The tech giant has since regained Wall Street's faith by making plans to move out of China in the coming years. However, Apple's increasingly expanding businesses outside of the iPhone make its stock an attractive buy.  

In the last four years, Apple made a massive push into digital services. The company had previously made inroads in the market with platforms like iCloud and the launch of Apple Music in 2015. However, 2019 saw the debut of several new services, such as Apple TV+, Fitness+, News+, and Arcade. The expansion made services the company's second-largest-earning segment, with revenue rising 14% in fiscal 2022 (double the iPhone's growth).

Moreover, services offer attractive profit margins thanks to the subscription aspect of the business. Last year, services achieved 72% profit margins, with products hitting 36%. 
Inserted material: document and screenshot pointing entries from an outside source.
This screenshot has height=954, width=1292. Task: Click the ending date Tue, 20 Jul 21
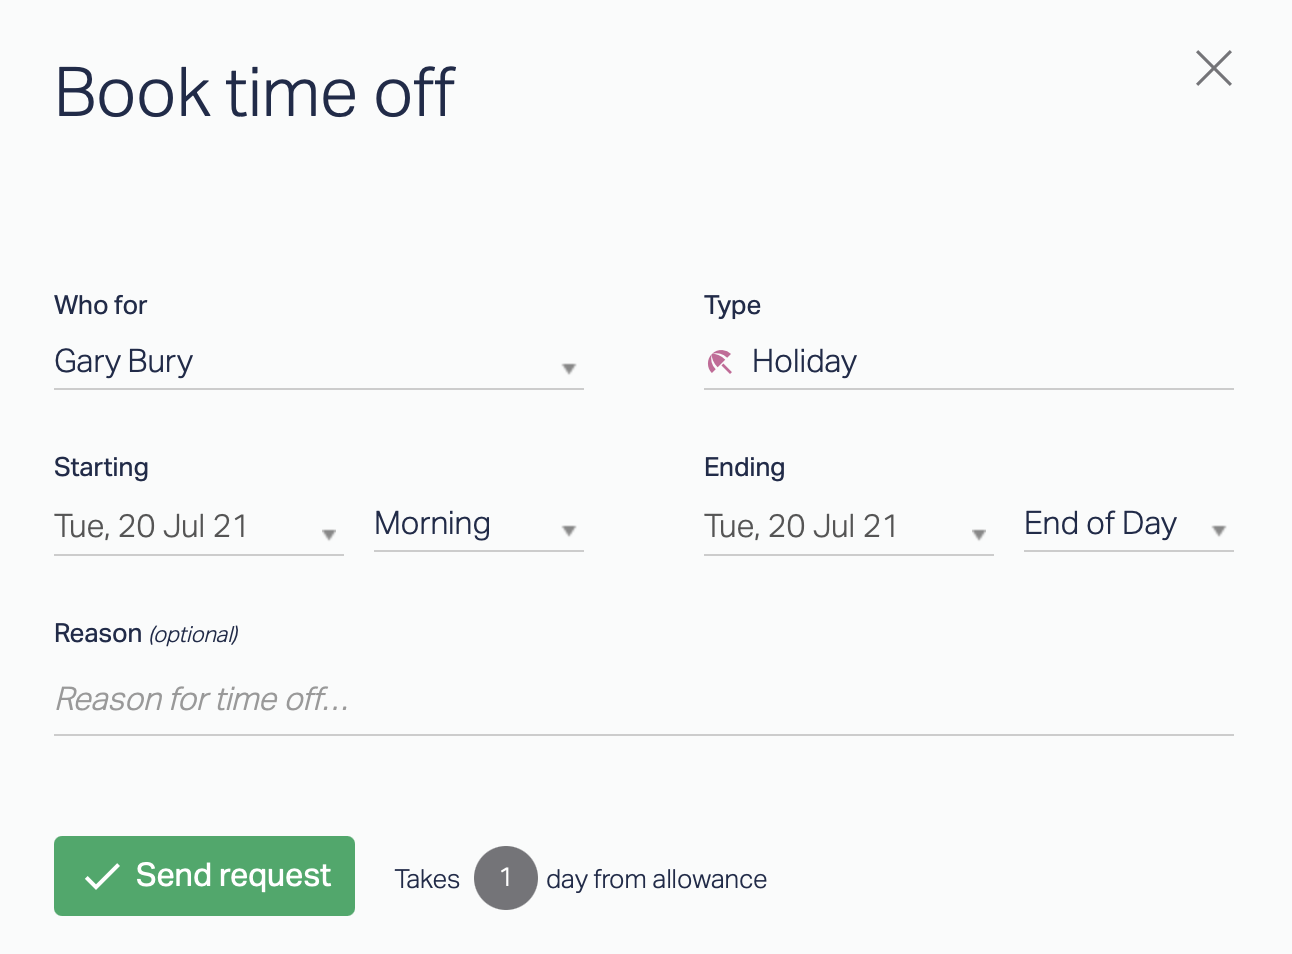[x=801, y=527]
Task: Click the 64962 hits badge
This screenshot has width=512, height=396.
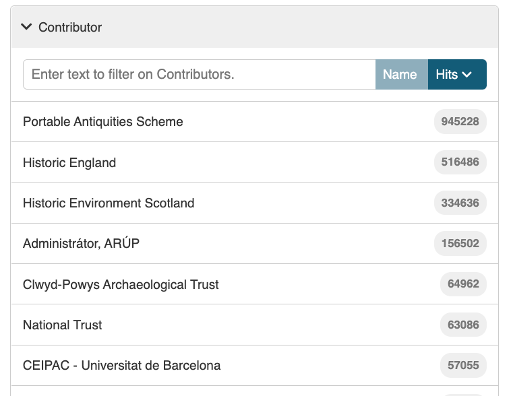Action: coord(463,284)
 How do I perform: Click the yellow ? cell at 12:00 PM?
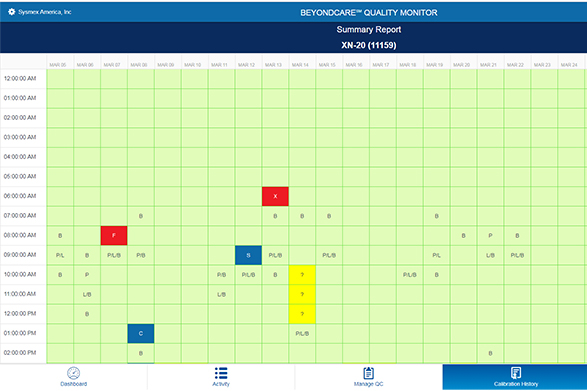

Alongside expanding into new product categories like virtual/augmented reality headsets with its Vision Pro and an increasing push into fintech with a recently launched savings account, Apple's outlook is made stronger through diversification. 

Red flag: A potentially overvalued stock 

Apple's reputation for consistent stock growth has led investors to see the company as a haven for stability. This was most apparent during 2022's economic downturn, with the company's stock often outperforming the market and many of its competitors throughout the year. However, this isn't always a green flag, as it can lead to an overvalued stock.  

For instance, Apple's stock has soared 45% this year. Yet, the company reported revenue declines for two straight quarters, falling 2.5% in the first quarter of 2023 and 5.5% in the second quarter. Meanwhile, Apple's debut of the highly anticipated Vision Pro on June 5 didn't do much to inspire faith with its starting price of $3,499.

As a result, Apple's stock rise this year seems largely on the trust that the company will perform well over the long term. The company has earned that trust, achieving leading market shares in multiple areas of consumer tech. However, an inflated stock price means its shares aren't a massive bargain with its price-to-earnings ratio of 32.  

The company's stock price only looks more inflated when comparing revenue and operating income growth over the last five years to competitors like Microsoft and Alphabet. The chart below illustrates how Apple's financial growth has been less than both companies despite its stock rising far higher in the same period (seen in the previous chart). 

AAPL Revenue (Annual) Chart.

Data by YCharts.

This isn't to say prospective investors should be wary of Apple. It's just important to be aware of what you're buying at its current stock price and how it compares to its peers.

At the end of the day, Apple remains the king of consumer tech and is unlikely to be dethroned anytime soon. Alongside its growing expansion in digital services, its stock is still an investment worth considering this year.